RNAi therapeutics targeting Japanese encephalitis virus: Gene targets, delivery platforms, and translational barriers

Abstract

Japanese encephalitis virus (JEV), a neurotropic flavivirus, is a leading cause of viral encephalitis in Asia, particularly affecting children and causing significant morbidity and mortality. Despite the availability of vaccines and vector control strategies, their limited efficacy against emerging genotypes and incomplete coverage necessitate alternative antiviral approaches. RNA interference (RNAi) has emerged as a promising therapeutic modality by exploiting post-transcriptional gene silencing to inhibit viral replication. Notably, conserved viral genes—such as capsid (C), envelope (E), NS3, and NS5—represent optimal RNAi targets across JEV genotypes due to their essential roles in the viral life cycle and minimal sequence variability. Recent advances in delivery platforms, including lipid nanoparticles, lentiviral vectors, and artificial microRNAs, have significantly improved RNAi stability, blood-brain barrier (BBB) penetration, and cell-specific targeting.
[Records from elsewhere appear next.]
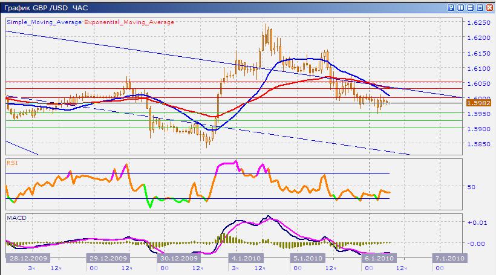Click the horizontal split window icon
Image resolution: width=496 pixels, height=275 pixels.
point(470,8)
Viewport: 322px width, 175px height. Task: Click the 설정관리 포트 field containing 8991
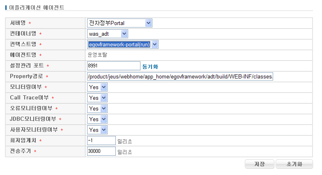[x=114, y=66]
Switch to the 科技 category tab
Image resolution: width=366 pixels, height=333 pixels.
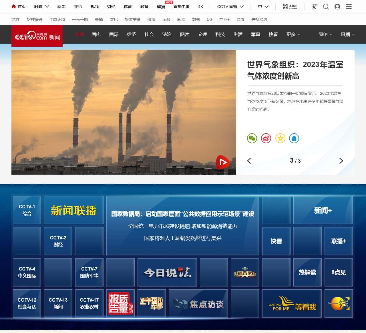[220, 35]
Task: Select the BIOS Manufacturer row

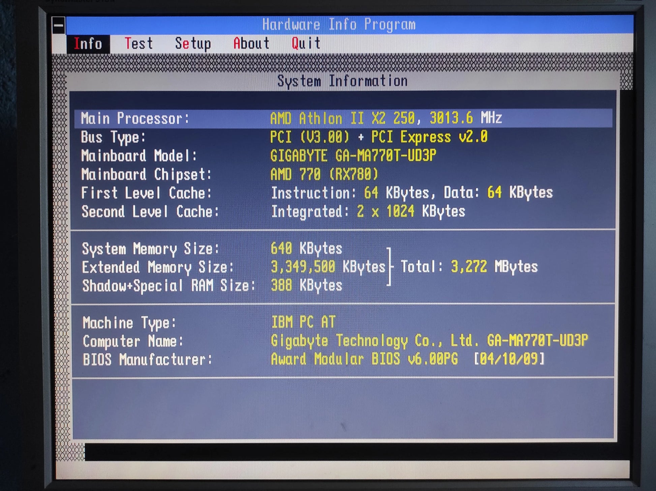Action: pyautogui.click(x=343, y=359)
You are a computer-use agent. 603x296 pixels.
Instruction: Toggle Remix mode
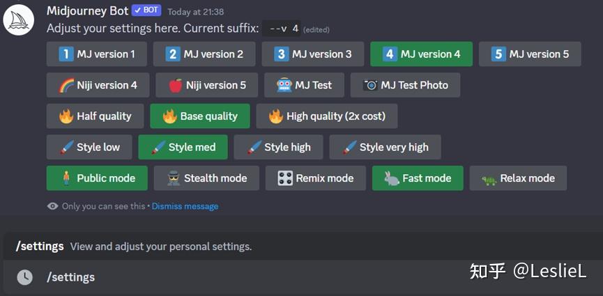coord(315,178)
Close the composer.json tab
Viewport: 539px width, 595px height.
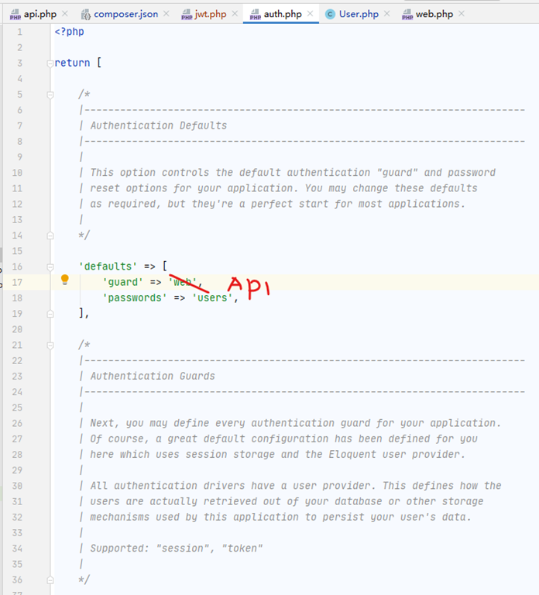[166, 15]
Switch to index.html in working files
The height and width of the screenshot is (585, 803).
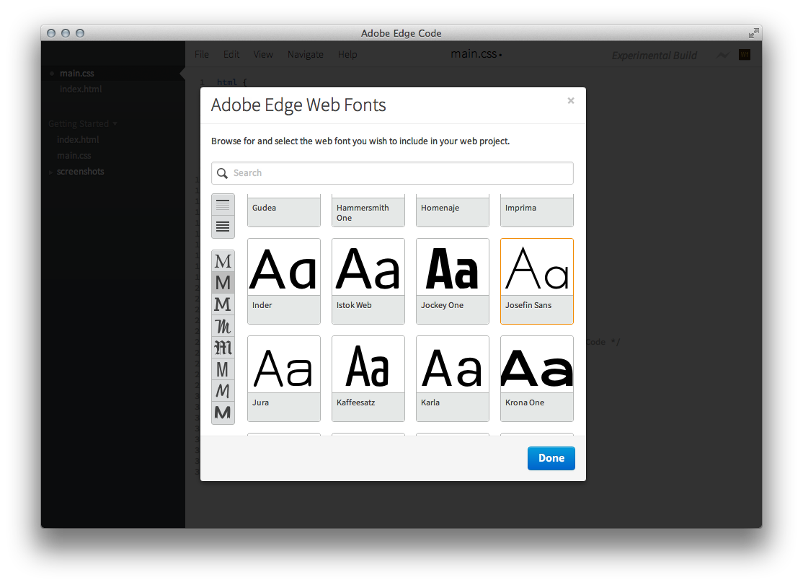tap(79, 89)
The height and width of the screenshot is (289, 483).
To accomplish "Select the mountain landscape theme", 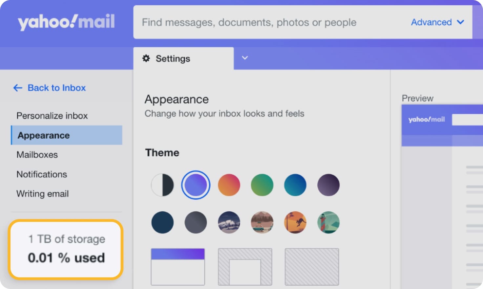I will [229, 222].
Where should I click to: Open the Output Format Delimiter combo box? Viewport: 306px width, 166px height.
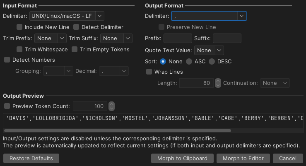[209, 16]
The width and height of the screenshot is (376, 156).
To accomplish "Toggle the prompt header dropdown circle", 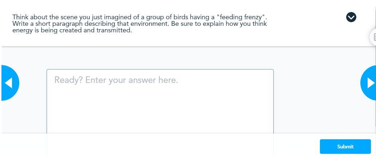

Comparative insights from related flaviviruses such as Dengue and Zika have further informed effective RNAi design. Preclinical studies have demonstrated potent antiviral effects, with >90 % suppression of viral RNA, substantial reductions in brain viral load, and enhanced survival in murine models. However, clinical translation remains challenged by delivery efficiency, immune activation, off-target effects, and the potential for viral escape mutations. This review summarizes the current landscape of RNAi-based therapeutics for JEV, emphasizing conserved gene targets, delivery innovations, and translational hurdles, and outlines future directions for integrating RNAi into next-generation antiviral strategies.